NFR Edition: Cowboy Christmas full of opportunity

Barrel racer Cassidy Kruse, left, and 12-year-old fan Abby Henderson are all smiles during an autograph session on Saturday at Cowboy Christmas, in the South Hall of the Las Vegas Convention Center. PATRICK EVERSON/LAS VEGAS REVIEW-JOURNAL

 

By Patrick Everson
Las Vegas Review-Journal

There's no doubt that all the action taking place at the Thomas & Mack Center is the focal point of Wrangler National Finals Rodeo week here in Las Vegas. That's as it should be.

But it you're not availing yourself to everything else going on around town over these 10 days, you're missing out. The best case in point: the Cowboy Christmas and the Hunter and Outdoor Christmas Expo taking place over two floors of the massive South Hall at the Las Vegas Convention Center.

Reigning Miss Rodeo America Lauren Heaton poses for a photo Saturday at Cowboy Christmas. PATRICK EVERSON/LAS VEGAS REVIEW-JOURNAL

The hall was decked, and packed, on Saturday, with thousands upon thousands of rodeo fans checking out all sorts of booths loaded with Western and outdoor items. From hats to boots and everything in between, along with all sorts of toys -- from kiddie John Deere tractors up to the big-boy stuff of full-sized pick-ups, horse trailers and more -- and myriad arts and crafts and rodeo gear, it's a Western enthusiast's nirvana.

However, one of the coolest things about Cowboy Christmas is all the opportunities it gives rodeo fans to meet the sport's superstars up close and personal, in ways that would never happen in other sports. Abby Henderson, a 12-year-old from San Tan Valley, Ariz., found that out first-hand when she walked right up to one of her favorites during an autograph session: star barrel racer Cassidy Kruse.

"It's very awesome," Henderson said. "I'm a barrel racer myself, so it's cool to kind of see my dream come true. I was pretty excited, because I love to watch her run."

Kruse understands that childlike excitement, as she's not too far removed from it at just 20 years old.

The Las Vegas Convention Center‘s South Hall was filled with cowboys and cowgirls Saturday, shopping for Western wares at hundreds of booths. PATRICK EVERSON/LAS VEGAS REVIEW-JOURNAL

"It's nice getting to meet a bunch of new people who have followed you all year long," said Kruse, who won Thursday night's first go-round at the WNFR to put herself squarely in the world championship chase.

Saturday couldn't have gone much better for a trio from Wellsville, Utah: JayDee Maughan and his wife Courtnee, and JayDee's mother Jan Hall. Hall stumbled onto an autograph line for Trevor Brazile, inarguably the most successful cowboy ever to walk the planet, and she immediately went and wrangled her son and daughter-in-law. After a short wait, they were with Brazile "having a visit," as is the lingo in cowboy culture.

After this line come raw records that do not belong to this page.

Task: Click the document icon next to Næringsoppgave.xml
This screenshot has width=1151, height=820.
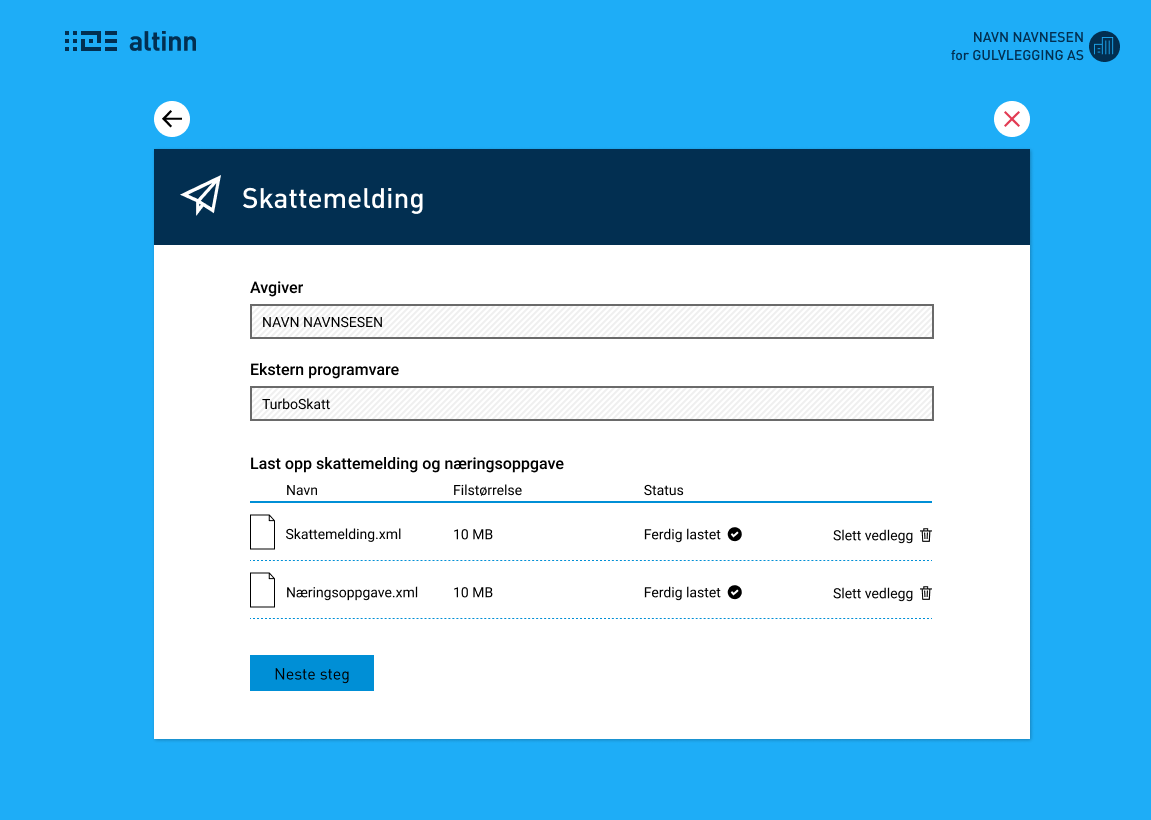Action: pyautogui.click(x=262, y=589)
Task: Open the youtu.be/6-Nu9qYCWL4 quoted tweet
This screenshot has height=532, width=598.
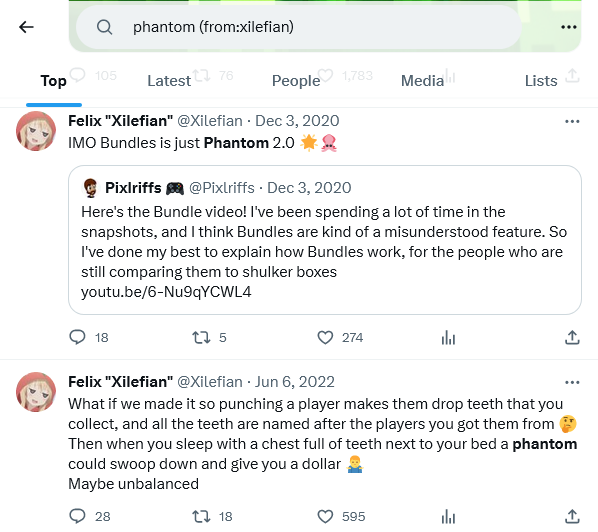Action: pyautogui.click(x=325, y=240)
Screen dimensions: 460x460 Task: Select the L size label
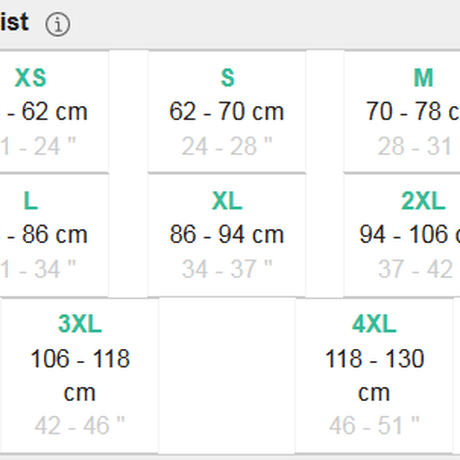pos(31,201)
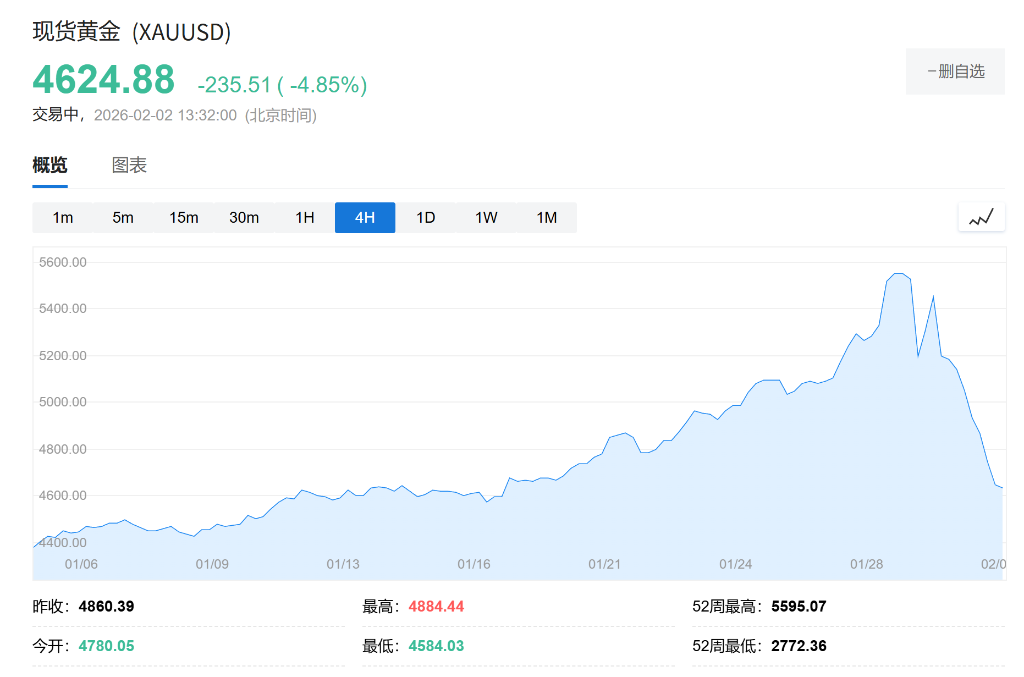Click the 现货黄金 (XAUUSD) title
1024x677 pixels.
click(x=131, y=32)
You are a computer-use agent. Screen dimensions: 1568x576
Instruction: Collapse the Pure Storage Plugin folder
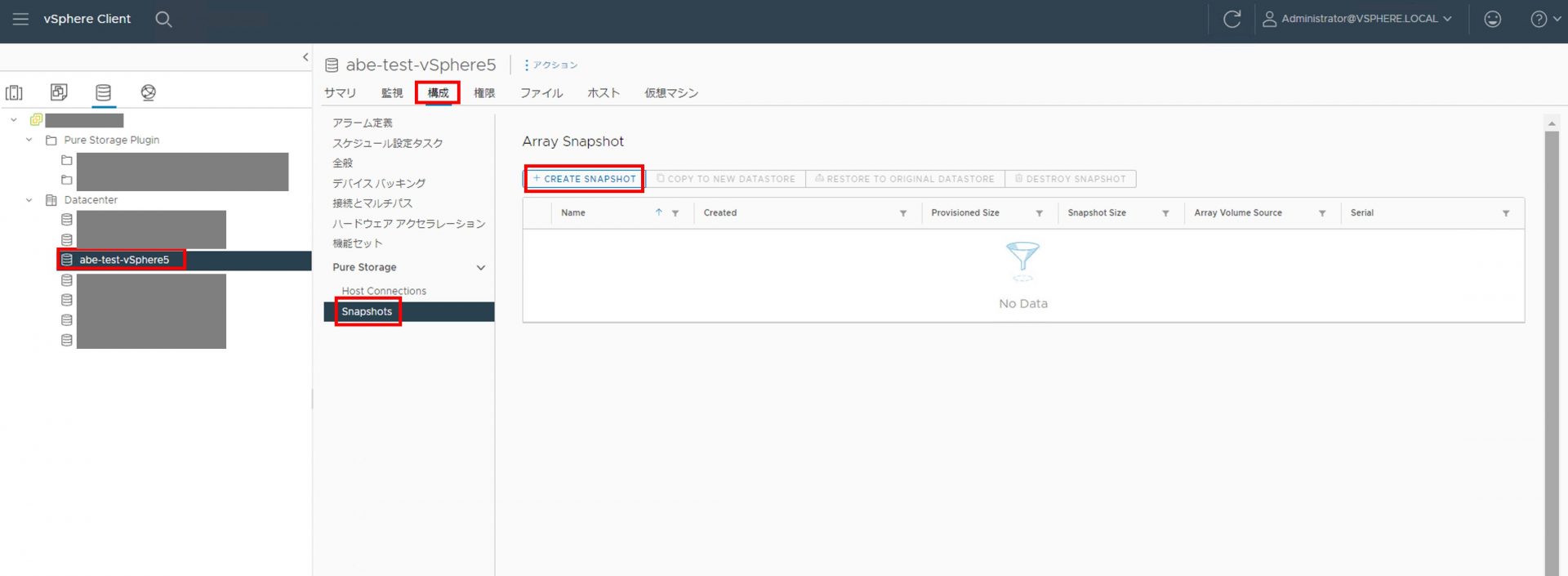click(x=29, y=140)
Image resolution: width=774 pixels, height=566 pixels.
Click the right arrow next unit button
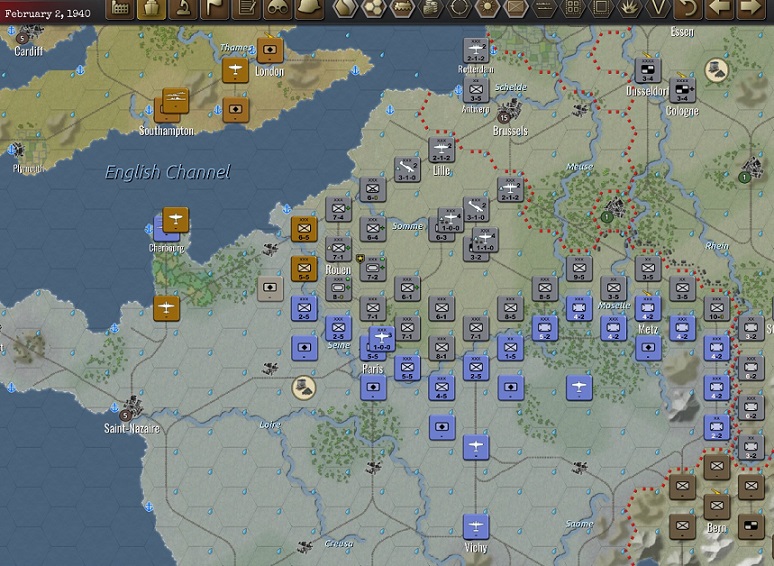click(750, 9)
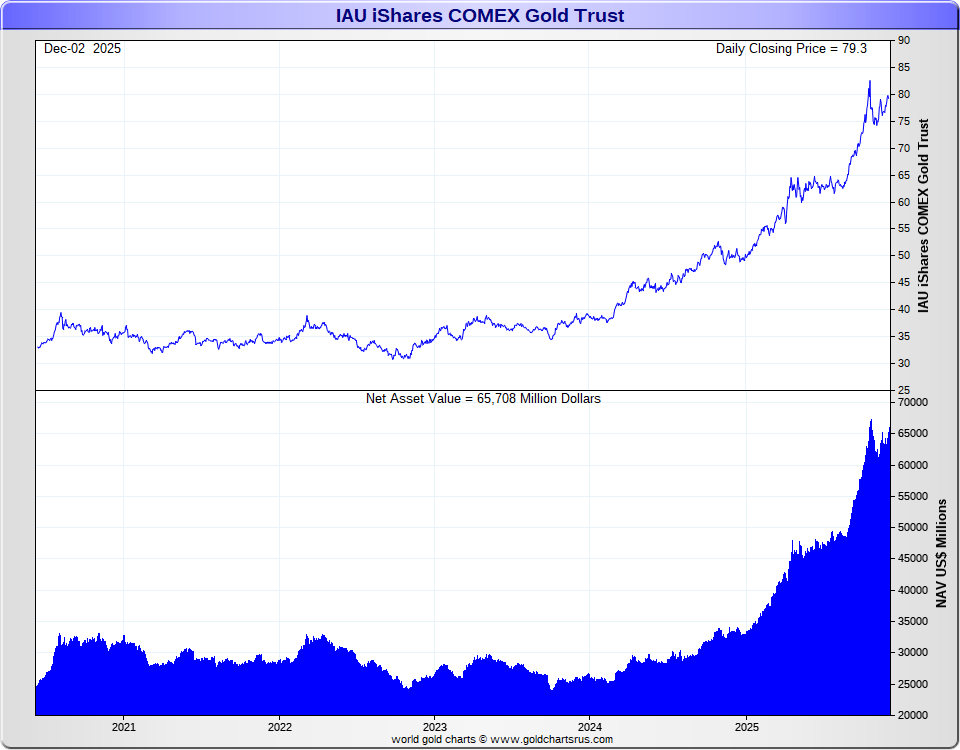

This is not something you get to do with, say, Tom Brady or LeBron James.

"You don't see this in other sports like it is here, where you can just walk up and meet him," JayDee said. "He's one of my cowboy heroes, and I've watched him ever since he started coming to this rodeo, in 1998."

Courtnee noted their two sons back home will be thrilled to see how up-close mom and dad got to Brazile.

"It's awesome," Courtnee said. "These cowboys are so cordial and friendly. Everyone likes Trevor."

Proud grandma Hall made sure the cellphone cameras were at the ready, snapping photos for posterity.

"I knew my little grandsons would want a picture," she said. "It just makes you feel good inside, getting a picture with Trevor, to just have a memory of all the history he's made."

Someone else you could have just walked right up to Saturday: Miss Rodeo America. Lauren Heaton was making the rounds at Cowboy Christmas, with her yearlong reign as the 60th Miss Rodeo America wrapping up once the WNFR ends next weekend.

"It's been a phenomenal year. We're on the road about 350 days, and I've traveled about 125,000 miles," said Heaton, from Alva, Okla. "This is the big finale to the end of our rodeo year."

Still, with the sensory overload from the hundreds and hundreds of booths at Cowboy Christmas, there's no doubt the ability to shop 'til you drop remains the biggest draw. And Heaton understands that as much as anybody.

"The Western world knows that if you want the best, you come to Cowboy Christmas," she said. "Black Friday for the Western world isn't the day after Thanksgiving. It's at Cowboy Christmas. Even Miss Rodeo America does her shopping here!"